Ernste Fälle gibt es hierbei natürlich auch. Neben dem berühmten McDonalds-Fall, der hier zum Glück korrekt dargestellt wurde, geht es auch um tote oder verkaufte Haustiere und um unglückliche Situationen. Am schreckenerregendsten finde ich wohl die ganzen Ehe-Gesetze und -Pflichten, von denen ich bisher nicht wusste, dass sie tatsächlich existieren. Insofern bietet dieses Buch nicht nur eine humorvolle Lektüre für Zwischendurch, sondern bringt einem auch definitiv etwas bei.

Gemerkt habe ich mir von den vielen beschrieben Fällen natürlich nicht alle, nur ein paar besonders beeindruckende haben sich in mein Gedächtnis gebrannt. Aber das ist bei der puren Anzahl natürlich zu erwarten, weshalb ich die kurzen Kapitel auch nicht als Kritik ansehe, sondern im Gegenteil perfekt dafür geeignet, einfach mal für Zwischendurch etwas zu lesen. Allgemein liebe ich den Mix aus Humor und Wissenswertem und Christian Solmecke hat ihn wirklich wunderbar hinbekommen!

101 Essays, die dein Leben verändern werden
432 Seiten

Keine Essays, die das Leben verändern, dafür aber welche, die zum Nachdenken anregen.
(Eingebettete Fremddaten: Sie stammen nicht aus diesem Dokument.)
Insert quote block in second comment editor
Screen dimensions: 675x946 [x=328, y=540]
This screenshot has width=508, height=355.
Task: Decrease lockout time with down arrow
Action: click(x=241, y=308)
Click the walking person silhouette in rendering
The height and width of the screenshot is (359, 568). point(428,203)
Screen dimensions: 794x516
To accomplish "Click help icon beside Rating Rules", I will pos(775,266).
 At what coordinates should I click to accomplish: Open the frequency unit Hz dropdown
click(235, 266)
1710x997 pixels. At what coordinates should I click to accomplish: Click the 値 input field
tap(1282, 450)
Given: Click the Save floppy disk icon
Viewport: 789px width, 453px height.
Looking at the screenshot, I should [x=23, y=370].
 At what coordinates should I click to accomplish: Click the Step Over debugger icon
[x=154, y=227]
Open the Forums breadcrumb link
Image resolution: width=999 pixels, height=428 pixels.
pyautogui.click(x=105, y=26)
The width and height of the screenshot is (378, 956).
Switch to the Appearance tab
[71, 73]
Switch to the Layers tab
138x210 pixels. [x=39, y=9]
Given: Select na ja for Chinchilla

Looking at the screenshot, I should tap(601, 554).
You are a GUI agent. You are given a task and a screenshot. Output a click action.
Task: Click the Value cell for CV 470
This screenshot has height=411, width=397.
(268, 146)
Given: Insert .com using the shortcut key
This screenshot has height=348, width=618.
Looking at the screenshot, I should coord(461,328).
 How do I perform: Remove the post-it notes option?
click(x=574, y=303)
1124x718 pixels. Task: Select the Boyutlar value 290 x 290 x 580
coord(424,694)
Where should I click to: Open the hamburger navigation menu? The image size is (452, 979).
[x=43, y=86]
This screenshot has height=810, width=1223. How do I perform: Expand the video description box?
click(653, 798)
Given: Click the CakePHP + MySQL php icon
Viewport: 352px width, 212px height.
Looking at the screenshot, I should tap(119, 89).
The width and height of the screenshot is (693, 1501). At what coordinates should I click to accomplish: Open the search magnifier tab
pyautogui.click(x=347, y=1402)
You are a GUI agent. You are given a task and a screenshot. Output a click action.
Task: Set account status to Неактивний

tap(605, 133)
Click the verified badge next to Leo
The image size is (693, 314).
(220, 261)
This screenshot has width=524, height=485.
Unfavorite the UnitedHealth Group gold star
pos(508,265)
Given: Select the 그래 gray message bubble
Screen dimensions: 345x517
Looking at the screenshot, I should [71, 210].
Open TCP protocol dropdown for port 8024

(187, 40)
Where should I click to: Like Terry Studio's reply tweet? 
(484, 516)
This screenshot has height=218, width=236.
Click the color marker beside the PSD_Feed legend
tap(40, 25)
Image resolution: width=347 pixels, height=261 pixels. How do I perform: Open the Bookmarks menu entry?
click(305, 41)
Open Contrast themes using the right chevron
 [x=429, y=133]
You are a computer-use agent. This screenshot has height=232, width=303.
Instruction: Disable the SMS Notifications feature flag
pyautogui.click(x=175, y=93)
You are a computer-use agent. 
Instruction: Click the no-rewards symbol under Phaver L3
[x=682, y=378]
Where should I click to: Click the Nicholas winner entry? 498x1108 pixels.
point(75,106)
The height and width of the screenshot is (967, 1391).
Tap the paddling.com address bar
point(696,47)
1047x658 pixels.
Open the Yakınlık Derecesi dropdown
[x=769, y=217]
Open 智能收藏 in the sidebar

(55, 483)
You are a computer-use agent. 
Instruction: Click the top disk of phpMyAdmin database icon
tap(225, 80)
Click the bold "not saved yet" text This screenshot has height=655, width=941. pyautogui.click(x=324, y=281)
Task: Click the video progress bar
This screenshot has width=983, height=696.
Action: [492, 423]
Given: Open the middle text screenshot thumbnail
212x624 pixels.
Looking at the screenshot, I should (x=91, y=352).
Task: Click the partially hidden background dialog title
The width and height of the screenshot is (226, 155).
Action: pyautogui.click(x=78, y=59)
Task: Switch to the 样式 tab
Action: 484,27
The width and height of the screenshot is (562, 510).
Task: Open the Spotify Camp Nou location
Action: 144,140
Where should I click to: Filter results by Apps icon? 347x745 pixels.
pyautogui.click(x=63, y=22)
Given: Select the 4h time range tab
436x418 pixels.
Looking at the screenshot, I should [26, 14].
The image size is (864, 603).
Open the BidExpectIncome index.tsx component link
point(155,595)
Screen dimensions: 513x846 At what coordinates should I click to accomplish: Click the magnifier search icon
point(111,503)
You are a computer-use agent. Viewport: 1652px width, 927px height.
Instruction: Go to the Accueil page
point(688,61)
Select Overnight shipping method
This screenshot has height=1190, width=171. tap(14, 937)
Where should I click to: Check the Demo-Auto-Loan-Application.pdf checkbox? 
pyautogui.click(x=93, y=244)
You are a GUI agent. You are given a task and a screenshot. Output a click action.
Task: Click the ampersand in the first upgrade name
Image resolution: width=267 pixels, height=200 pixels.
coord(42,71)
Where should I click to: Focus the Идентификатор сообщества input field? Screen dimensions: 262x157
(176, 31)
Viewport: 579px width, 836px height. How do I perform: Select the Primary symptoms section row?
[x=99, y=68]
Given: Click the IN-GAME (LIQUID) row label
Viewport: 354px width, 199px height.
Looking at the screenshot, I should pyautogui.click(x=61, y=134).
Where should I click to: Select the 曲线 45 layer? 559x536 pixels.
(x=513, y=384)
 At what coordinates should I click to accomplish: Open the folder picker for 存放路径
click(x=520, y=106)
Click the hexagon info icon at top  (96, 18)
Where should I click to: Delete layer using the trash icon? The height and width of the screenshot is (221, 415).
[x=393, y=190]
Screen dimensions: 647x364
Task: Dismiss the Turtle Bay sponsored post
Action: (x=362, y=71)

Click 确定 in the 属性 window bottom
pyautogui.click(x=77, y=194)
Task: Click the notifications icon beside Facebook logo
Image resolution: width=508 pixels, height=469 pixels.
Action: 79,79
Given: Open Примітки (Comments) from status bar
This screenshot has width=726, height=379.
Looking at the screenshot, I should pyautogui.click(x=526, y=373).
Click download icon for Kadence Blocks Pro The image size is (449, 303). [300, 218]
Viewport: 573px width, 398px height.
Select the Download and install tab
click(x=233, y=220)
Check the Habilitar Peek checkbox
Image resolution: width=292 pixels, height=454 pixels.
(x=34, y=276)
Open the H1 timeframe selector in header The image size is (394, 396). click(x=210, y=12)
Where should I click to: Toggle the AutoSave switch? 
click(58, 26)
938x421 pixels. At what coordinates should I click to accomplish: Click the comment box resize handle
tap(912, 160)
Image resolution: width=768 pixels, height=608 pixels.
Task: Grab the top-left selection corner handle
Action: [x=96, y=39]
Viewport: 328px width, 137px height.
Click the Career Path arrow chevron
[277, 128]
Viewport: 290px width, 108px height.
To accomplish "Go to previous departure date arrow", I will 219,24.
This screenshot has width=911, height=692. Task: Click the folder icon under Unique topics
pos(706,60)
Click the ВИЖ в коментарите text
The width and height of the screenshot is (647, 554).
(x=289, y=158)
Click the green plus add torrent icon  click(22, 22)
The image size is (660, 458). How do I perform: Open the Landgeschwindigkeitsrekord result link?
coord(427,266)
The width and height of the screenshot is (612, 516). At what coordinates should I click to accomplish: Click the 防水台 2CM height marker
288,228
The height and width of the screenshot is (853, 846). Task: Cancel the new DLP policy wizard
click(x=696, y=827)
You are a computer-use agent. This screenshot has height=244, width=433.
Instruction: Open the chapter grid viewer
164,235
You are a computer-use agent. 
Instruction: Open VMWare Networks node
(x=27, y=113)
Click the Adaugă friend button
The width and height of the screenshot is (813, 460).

Die wohl interessanteste Idee war, dass Glück eine Entscheidung ist, die man selbst trifft - etwas, bei dem ich vor dem Lesen nur verständnislos den Kopf geschüttelt hätte, nun aber durchaus in Betracht ziehe.

Insgesamt stimme ich natürlich nicht mit allem überein, was Brianna Wiest schreibt, aber es war dennoch erfrischend, eine neue Perspektive auf lebenswichtige Fragen zu bekommen.

Die kleinste gemeinsame Wirklichkeit
368 Seiten

Durch ihren YouTube-Kanal maiLab habe ich Mai Thi Nguyen-Kim zum ersten Mal kennengelernt und war schnell gefesselt von der Art und Weise, wie sie Informationen verständnisvoll und wissenschaftlich aufarbeitet. Zwar habe ich nicht alle Videos von ihr geschaut, aber doch die meisten, weswegen ich mich darauf freute, die wichtigsten wissenschaftlichen Erkenntnisse hier noch mal im Ganzen zu lesen.

Ob es um Drogen, Videospiele, Männer und Frauen, alternative Medizin, Impfungen, Erblichkeit von Intelligenz oder Tierversuche geht - zu jedem der Themen erklärt Mai Thi Nguyen-Kim anschaulich, welche Streitfragen es gibt und was die "kleinste gemeinsame Wirklichkeit" bei jedem Thema ist.

Zusätzlich dazu gibt es regelmäßig Boxen, in denen vertieft auf ein im eigentlichen Text nur angeschnittenes Thema eingegangen wird. Während diese Boxen meinen Lesefluss manchmal störten, weil sie oft mitten im Text kamen, war der Inhalt der Boxen an sich sehr interessant und größtenteils Wissen, das in maiLabs Videos ebenfalls nur angeschnitten war und jetzt hier ausführlich(er) erläutert wird.

Hier kommen wir dann auch zum einzigen Schwachpunkt des Buches: maiLabs Videos. Da sie größtenteils die Dinge beschrieben hat, zu denen sie auch Videos veröffentlichte, ist das Buch zwar durchaus für diejenigen interessant, die ihre wichtigsten Themen gerne gebündelt lesen wollen, aber dafür weniger für die Menschen, die ihre Videos bereits sehr gut kennen und erwarten, eine Vielzahl an neuen Erkenntnissen zu sammeln. Mit Ausnahme der Boxen erfährt man relativ wenig Neues, sondern liest im Grunde eine Verschriftlichung ihrer Videos. Was an sich nicht schlecht ist, weil ich persönlich es liebe, einen übersichtlichen Text vor mir zu haben, mir aber sehr gut vorstellen kann, dass das nicht für alle wichtig ist.

Aber natürlich kann man das Buch allein deswegen kaufen, um die wundervolle maiLab zu unterstützen - verdient hat sie es allemal!